= Stefano Patrizi =

Italian jurist and scholar

Stefano Patrizi (30 September 1715 – 27 October 1797) was an Italian jurist and scholar.

==Biography==
He was born in Cariati in Calabria. As a young man, he moved to Naples and was educated under Nicola Fraggianni and the abbot Genovesi. Trained in law, he was appointed as judge of the Vicaria Civile in 1761. A defender of Royal privileges, he was patronized by King Charles Bourbon and his minister Bernardo Tanucci. He then gained appointment as consiglieri nel sacro consiglio and capo-ruota della Real Camera di Santa Chiara.
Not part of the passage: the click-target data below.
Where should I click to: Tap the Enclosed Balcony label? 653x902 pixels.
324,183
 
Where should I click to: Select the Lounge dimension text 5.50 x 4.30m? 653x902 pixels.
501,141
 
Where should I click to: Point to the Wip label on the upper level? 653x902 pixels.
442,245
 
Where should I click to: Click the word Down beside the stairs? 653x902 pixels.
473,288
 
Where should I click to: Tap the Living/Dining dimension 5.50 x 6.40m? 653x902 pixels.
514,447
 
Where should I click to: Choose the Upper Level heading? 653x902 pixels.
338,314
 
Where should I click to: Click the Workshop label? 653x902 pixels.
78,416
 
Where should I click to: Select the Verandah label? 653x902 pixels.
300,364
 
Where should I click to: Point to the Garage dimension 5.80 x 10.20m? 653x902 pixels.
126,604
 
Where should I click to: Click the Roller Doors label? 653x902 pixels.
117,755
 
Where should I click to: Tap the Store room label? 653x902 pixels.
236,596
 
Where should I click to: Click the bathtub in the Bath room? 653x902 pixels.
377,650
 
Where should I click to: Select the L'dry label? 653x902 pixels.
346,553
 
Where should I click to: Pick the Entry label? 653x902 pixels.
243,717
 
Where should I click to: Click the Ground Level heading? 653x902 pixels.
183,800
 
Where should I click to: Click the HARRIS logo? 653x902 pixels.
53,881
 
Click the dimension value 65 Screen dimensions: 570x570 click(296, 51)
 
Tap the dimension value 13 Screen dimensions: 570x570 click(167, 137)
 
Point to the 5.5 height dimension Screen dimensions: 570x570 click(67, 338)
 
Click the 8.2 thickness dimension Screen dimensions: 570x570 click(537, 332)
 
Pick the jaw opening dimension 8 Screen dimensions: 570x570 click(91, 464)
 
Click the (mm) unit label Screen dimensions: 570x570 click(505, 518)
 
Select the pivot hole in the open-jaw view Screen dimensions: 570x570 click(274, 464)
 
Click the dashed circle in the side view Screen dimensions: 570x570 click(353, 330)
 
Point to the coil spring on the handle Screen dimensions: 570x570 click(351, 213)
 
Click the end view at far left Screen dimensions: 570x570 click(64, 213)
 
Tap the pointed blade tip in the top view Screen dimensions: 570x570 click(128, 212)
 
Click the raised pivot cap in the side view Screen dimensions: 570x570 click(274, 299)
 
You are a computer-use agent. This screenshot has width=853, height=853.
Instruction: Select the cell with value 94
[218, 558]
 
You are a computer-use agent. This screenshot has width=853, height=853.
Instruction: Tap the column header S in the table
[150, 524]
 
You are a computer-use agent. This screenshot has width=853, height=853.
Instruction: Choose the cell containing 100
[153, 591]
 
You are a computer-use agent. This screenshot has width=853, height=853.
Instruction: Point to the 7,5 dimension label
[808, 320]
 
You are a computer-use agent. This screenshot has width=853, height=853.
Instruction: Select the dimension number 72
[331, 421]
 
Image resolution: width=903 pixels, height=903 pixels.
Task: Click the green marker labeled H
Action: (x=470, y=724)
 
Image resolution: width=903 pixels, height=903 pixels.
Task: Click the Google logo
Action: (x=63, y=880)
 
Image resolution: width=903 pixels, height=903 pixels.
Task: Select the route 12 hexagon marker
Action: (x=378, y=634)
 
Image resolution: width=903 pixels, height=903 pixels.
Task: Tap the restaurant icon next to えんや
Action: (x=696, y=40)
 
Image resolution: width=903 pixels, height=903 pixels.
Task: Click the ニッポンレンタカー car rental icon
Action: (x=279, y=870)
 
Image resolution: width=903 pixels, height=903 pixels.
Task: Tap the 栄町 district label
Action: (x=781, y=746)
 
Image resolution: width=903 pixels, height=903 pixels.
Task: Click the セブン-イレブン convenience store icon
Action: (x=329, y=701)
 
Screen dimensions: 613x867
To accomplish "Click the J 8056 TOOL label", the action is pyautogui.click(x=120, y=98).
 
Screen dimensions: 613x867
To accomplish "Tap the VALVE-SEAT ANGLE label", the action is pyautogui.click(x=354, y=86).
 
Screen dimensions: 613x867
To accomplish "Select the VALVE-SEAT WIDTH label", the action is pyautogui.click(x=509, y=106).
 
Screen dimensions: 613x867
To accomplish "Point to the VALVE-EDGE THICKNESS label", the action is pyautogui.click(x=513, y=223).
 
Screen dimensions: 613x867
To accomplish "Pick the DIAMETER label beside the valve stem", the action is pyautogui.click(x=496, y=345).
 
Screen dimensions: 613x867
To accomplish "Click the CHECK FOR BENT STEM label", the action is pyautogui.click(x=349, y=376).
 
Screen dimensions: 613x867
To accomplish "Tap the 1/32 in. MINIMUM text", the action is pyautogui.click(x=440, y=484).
He was appointed professor of law at the University of Naples. In 1770, he published volume 1 of Consultazione, along with the theologian Giovanni Andrea Serao as editor. In 1781, Patrizi was granted a hereditary title of Marchese. In 1789, he was appointed vice-president of the Royal Tribunal of War. He was an honorary associate of the Neapolitan Academy of Arts and Sciences. The Science Lyceum in Cariati is named after him. He corresponded with numerous scholars, from the writers Saverio Mattei and Lorenzo Giustiniani, to the poet Pietro Metastasio, and the judge Nicola Fraggianni. He is considered one of the members of society attempting to bring the Enlightenment ideas to Neapolitan governance and society. For example, he claimed some of the transactions carried out by members of the wealthy monastic orders in Naples were practicing Simony.